As just one example, the Green Revolution (the mechanization of food production through widespread proliferation of herbicide-resistant seeds and increased fossil fuel dependent agriculture) increased production in an effort to “feed the world”. Unfortunately, the effect was not the desired parallel decrease in global hunger, because the additional food just went to those that, in short, already had enough because they could afford it. Likewise, the profits from this higher production went directly into the hands of those who could afford to adopt the new seeds and high-fertilizer use. Simply put, the hungry are still hungry because they still can’t afford food, and the landless and peasant farmers are still landless and poor because they couldn’t afford to adopt the new measures in the first place.
One thing the Green Revolution did succeed in was creating an extremely cheap food system in the US. High calorie, high fat, and overly processed foods containing cheap ingredients are prevalent.

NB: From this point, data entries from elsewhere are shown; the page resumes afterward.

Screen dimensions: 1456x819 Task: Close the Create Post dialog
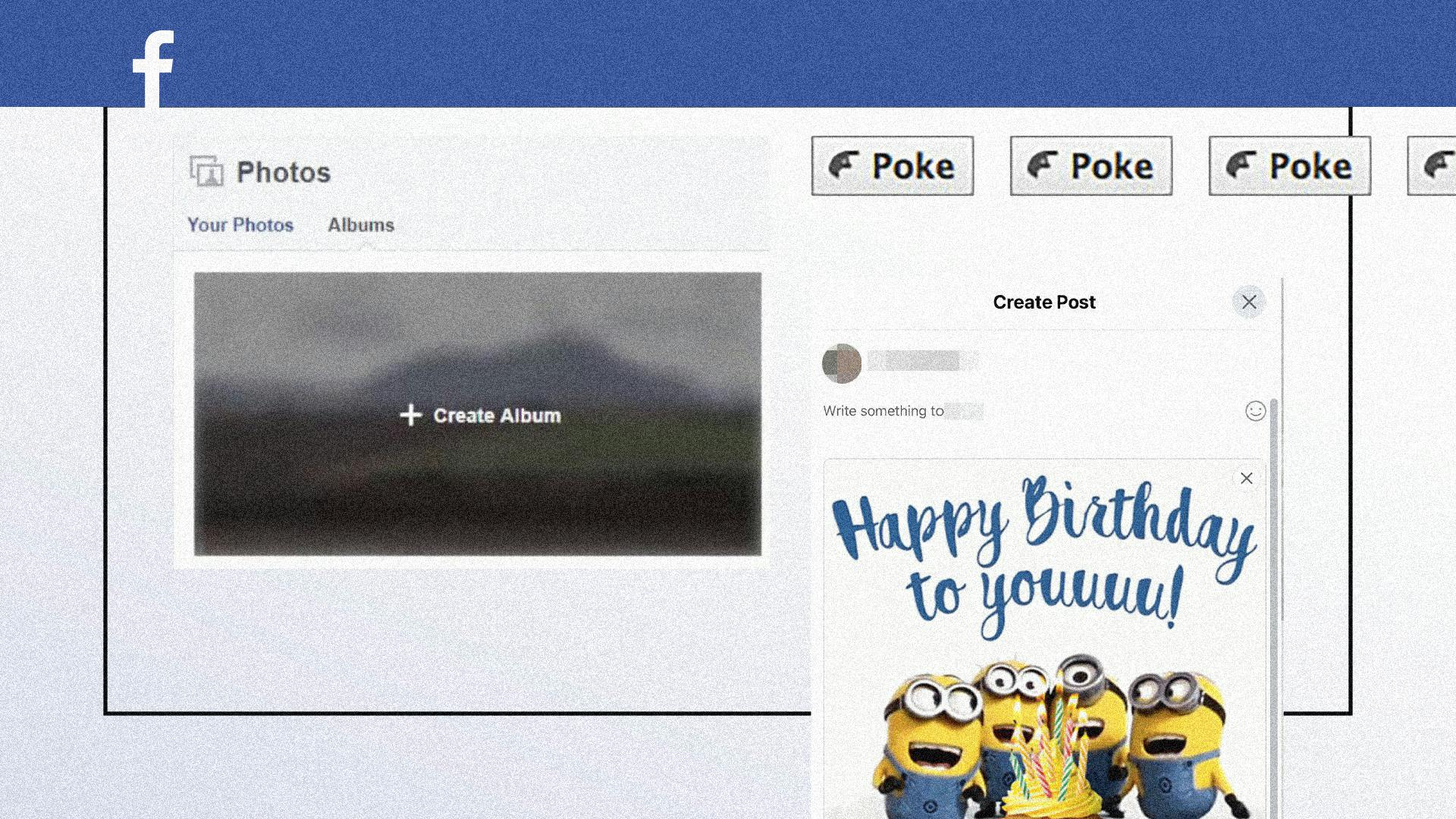pyautogui.click(x=1248, y=302)
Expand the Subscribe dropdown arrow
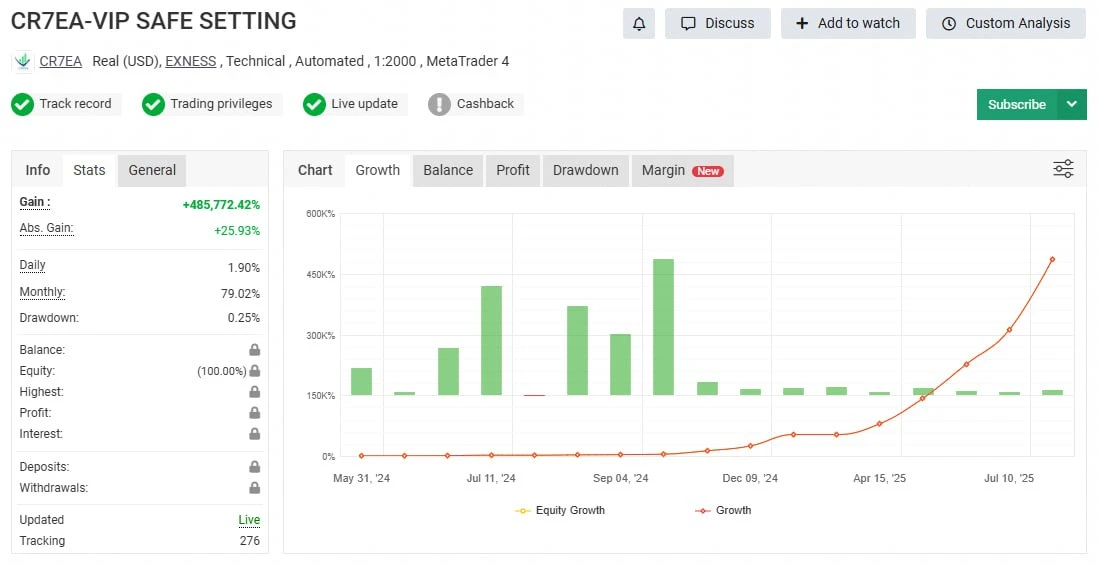1098x566 pixels. (x=1072, y=104)
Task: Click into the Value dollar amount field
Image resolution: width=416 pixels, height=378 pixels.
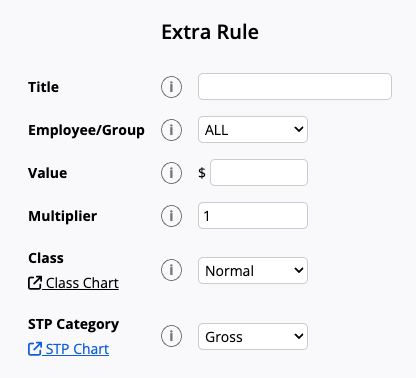Action: coord(259,173)
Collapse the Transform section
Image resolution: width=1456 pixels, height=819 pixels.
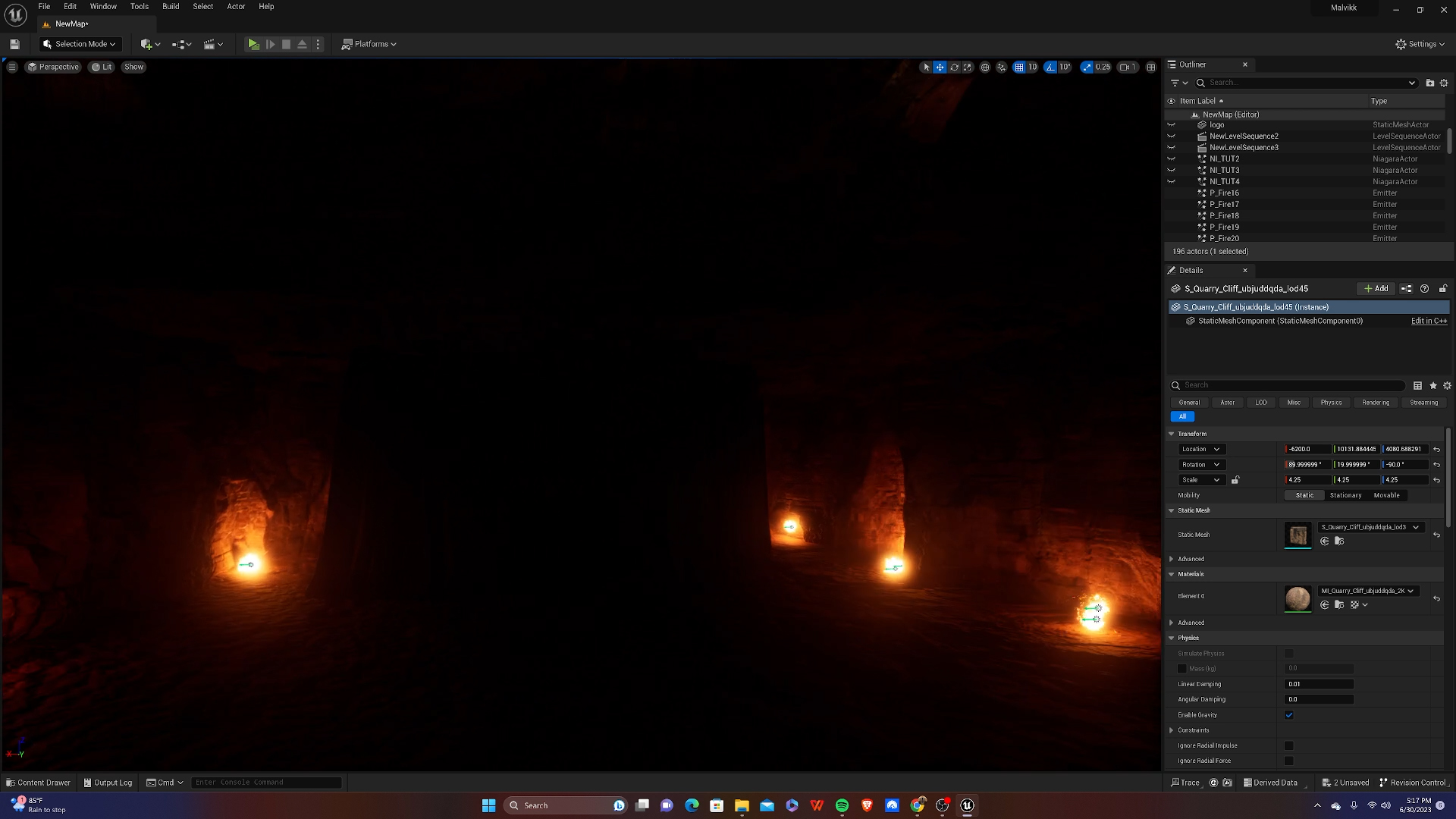point(1172,434)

Unfortunately, the environmental, social and personal health ramifications of this system make it not as efficient as it might seem. Soil erosion, groundwater pollution, fossil fuel dependence, foreign labor dependence, obesity, undernourishment, inhumane animal treatment, slave labor, and farmer debt are just a few of the myriad of ways that this system shows its overall inefficiency.
In its stated purpose of “feeding the world”, our current food system has failed. But in the last decade, movements across the globe are rising up in response to this food inequity. The Via Campesina (peasant) movement, food sovereignty, local food, agroecology, permaculture and other sustainable agricultural practices are popping up worldwide to create alternatives to the dysfunctional yet still powerful dominant food system. Stay tuned for next week when we focus on food sovereignty.
black radish, carrot and fennel salad with pecorino cheese
adapted from mariquita.com
- 4 loosely-packed cups of arugula, spinach, salad mix, or other greens
- 1 1/2 cup Citrus Vinaigrette (recipe follows)
- 2 black radishes, sliced paper-thin
- 3 carrots in thin 2″ diagonal slices, blanched
- 1-2 large bulb fennel, thinly sliced
- long thin curls pecorino or Parmesan cheese
- 1 1/4 cups mild olive oil
- 6 to 8 tablespoons fresh lemon juice
- 1 tablespoon grated lemon zest
- Salt and freshly ground pepper to taste
To make Citrus Vinaigrette, whisk all ingredients together.
Toss the greens with enough of the vinaigrette to coat and place on salad plates. Arrange the radish slices on top, then the carrot and fennel. Drizzle with the remaining vinaigrette and top with the curls of cheese. Makes enough for 4 to 6 salads.
roasted winter vegetables
- 6-8 cups root vegetables, chopped into 1″ pieces (winter squash, turnips, radishes, carrots, sweet potato, red potato, etc.)
- olive oil
- fresh or dried herbs, your choice
Chop veggies and toss with oil and herbs. Bake at 425 for 30-45 minutes. You can even use the leftovers to make soup: just heat with stock, add some curry powder, fresh herbs, or cream, and blend.
potato-cabbage chowder with spinach and catfish
adapted from askinyourface.com
- 1 medium onion, chopped
- 8 stalks celery, chopped
- 1/2 head of cabbage, sliced thin
- 4 cloves garlic, chopped
- 1 cup vegetable broth
- 1 cup water
- 3 cups milk
- Pinch sea salt
- 6 small unpeeled red potatoes, cut into 1″ cubes
- Handful of spinach
- 1 T. dried sage
- Cooked mild fish such as catfish or trout
Put a pat of butter or ghee into a large soup pot. Add onion, celery, and cabbage and cook over medium heat for about 5 minutes or until onion is starting to become translucent. Add garlic and cook for another 2 minutes. Pour in broth, water, milk, and sea salt and increase heat to high.
When the soup comes to a boil, add potatoes, spinach, and sage. Reduce heat to medium-low and simmer for 10 minutes or until potatoes have reached desired tenderness. Serve immediately, topping individual servings with fish before serving.